• _Information supplied_

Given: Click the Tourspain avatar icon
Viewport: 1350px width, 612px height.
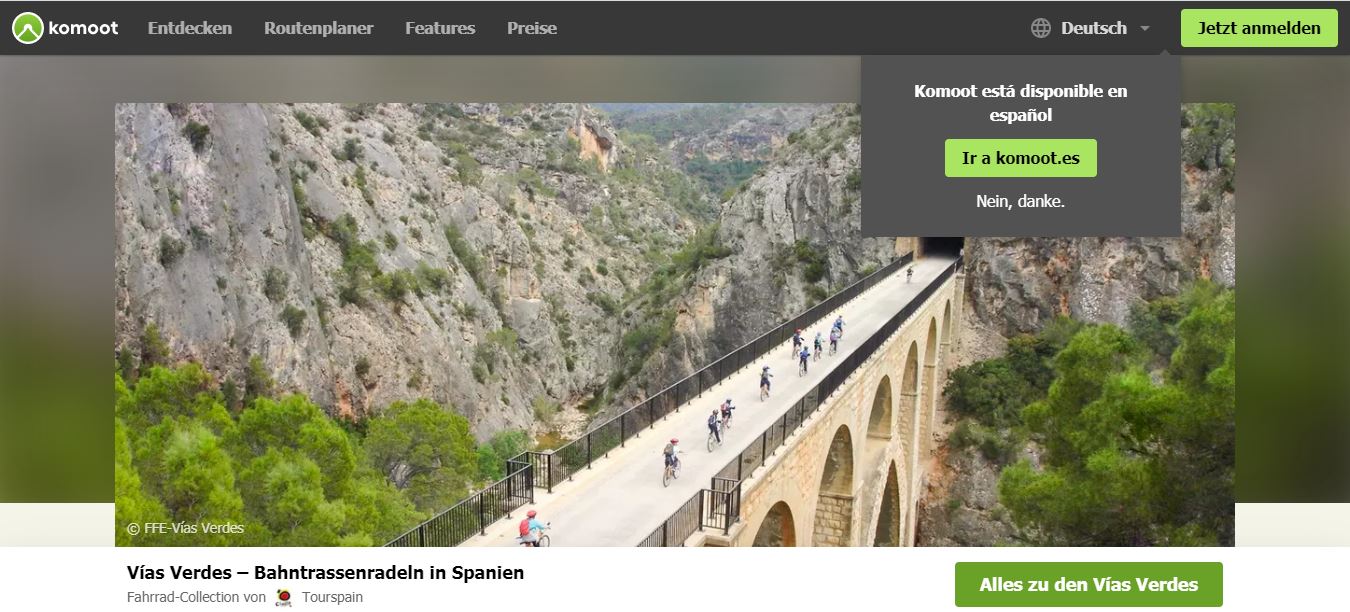Looking at the screenshot, I should [x=283, y=597].
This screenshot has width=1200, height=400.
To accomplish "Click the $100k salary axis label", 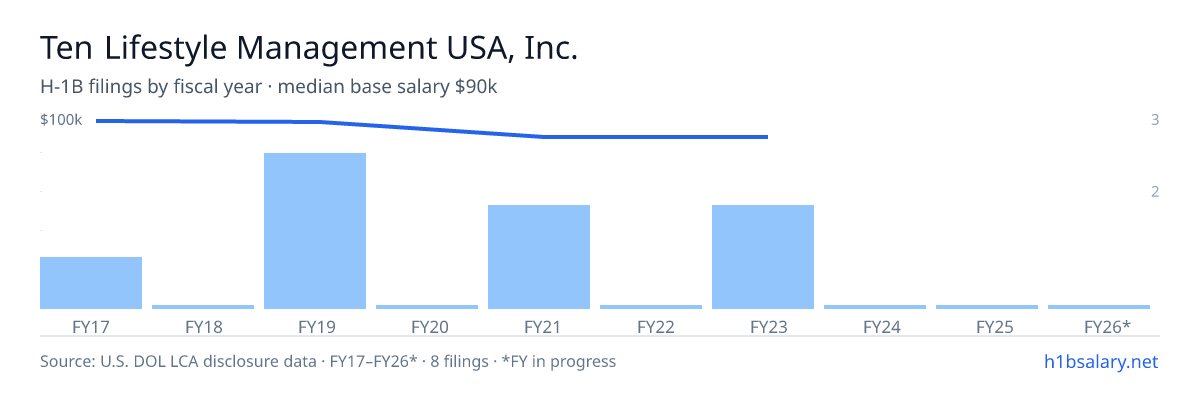I will point(61,120).
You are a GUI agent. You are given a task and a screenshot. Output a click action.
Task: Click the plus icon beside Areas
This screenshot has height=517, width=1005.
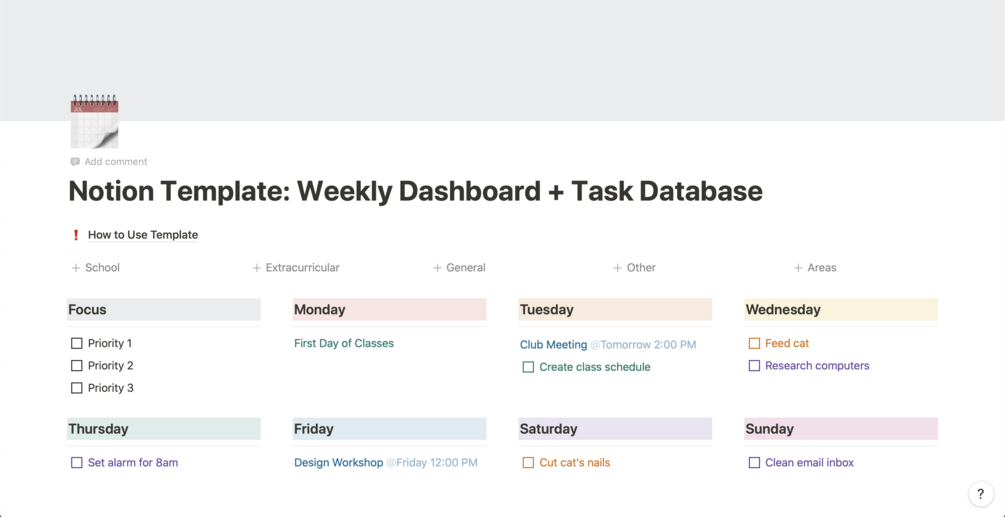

• _Activity_
Search the data and copy each line containing "This".

• _Worked solution_
This screenshot has width=1200, height=400.
This screenshot has height=517, width=1005.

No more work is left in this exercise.